I've got an internal storage layer in my application, which handles Foo
objects. During Get operations, the data layer has significant benefits to clustering gets, but I only actually do multiple gets about 10% of the time. Here are various approaches I've considered:
Approach A:
interface FooStorage {
Foo getFoo(String name);
List<Foo> getFoos(List<String> names);
}
Approach B:
interface FooStorage {
List<Foo> getFoos(List<String> names);
}
class StorageUtility {
public static <T> T firstOrNull(List<T> data) { ... }
}
Approach C:
interface FooStorage {
List<Foo> getFoos(String... names);
}
class StorageUtility {
public static <T> T firstOrNull(List<T> data) { ... }
}
The downside to Approach A is having a larger surface that I need to support.
The downside to Approach B is having the consumer build a List when 90% of the time I don't need it.
The downside to Approach C is the overhead of copying a list to an array 10% of the time.
Is there a canonical right way to do this?

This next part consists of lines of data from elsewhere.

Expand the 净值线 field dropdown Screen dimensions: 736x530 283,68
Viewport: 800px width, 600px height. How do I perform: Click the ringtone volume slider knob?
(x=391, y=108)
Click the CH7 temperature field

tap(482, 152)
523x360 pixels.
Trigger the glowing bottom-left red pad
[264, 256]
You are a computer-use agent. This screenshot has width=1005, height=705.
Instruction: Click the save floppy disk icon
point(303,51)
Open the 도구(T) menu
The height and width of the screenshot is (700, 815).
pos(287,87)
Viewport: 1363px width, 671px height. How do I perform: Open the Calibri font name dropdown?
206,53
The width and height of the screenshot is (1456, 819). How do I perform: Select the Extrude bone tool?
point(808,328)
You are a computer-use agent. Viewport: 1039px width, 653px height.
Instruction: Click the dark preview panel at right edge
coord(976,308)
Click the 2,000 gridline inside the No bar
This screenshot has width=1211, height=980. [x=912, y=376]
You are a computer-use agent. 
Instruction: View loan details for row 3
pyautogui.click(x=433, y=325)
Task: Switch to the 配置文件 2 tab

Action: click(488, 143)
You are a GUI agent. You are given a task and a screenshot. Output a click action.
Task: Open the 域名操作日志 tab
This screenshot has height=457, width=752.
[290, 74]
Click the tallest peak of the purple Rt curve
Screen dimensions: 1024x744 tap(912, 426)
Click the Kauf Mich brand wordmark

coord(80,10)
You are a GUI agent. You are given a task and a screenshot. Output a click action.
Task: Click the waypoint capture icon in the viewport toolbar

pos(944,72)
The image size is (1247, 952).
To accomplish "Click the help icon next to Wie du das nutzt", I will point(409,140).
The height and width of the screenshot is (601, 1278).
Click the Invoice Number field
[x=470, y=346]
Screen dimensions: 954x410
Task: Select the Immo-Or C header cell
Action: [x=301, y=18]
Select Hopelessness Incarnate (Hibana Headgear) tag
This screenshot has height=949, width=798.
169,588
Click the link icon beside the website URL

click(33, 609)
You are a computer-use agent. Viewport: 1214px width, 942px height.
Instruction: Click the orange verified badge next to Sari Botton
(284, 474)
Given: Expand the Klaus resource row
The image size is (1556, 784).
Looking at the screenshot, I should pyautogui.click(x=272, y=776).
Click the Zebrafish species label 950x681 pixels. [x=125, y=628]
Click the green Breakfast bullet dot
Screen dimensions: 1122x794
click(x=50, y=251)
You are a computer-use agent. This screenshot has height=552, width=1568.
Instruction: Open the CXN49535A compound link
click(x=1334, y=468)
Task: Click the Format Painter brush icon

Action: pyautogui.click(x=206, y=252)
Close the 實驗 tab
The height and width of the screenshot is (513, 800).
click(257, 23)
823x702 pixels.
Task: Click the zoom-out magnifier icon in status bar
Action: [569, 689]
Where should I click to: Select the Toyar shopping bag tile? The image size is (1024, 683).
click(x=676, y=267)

In this type of situation, I would tend go with the following construct:
Foo getFoo(String name) {
return firstOrNull(getFoos(name));
}
List<Foo> getFoos(String ... names) {
return getFoos(Arrays.asList(names));
}
List<Foo> getFoos(List<String> names) {
....
}
Your client should use the most appropriate method each time, and if you latter discover that performance requires a more targeted approach for getFoo(name)
, you can re-implement that single method.
I would argue that it is more important to keep the consumer code readable (avoid creating lists just to satify the API), than saving a few lines of code in the interface/implementation of the storage system.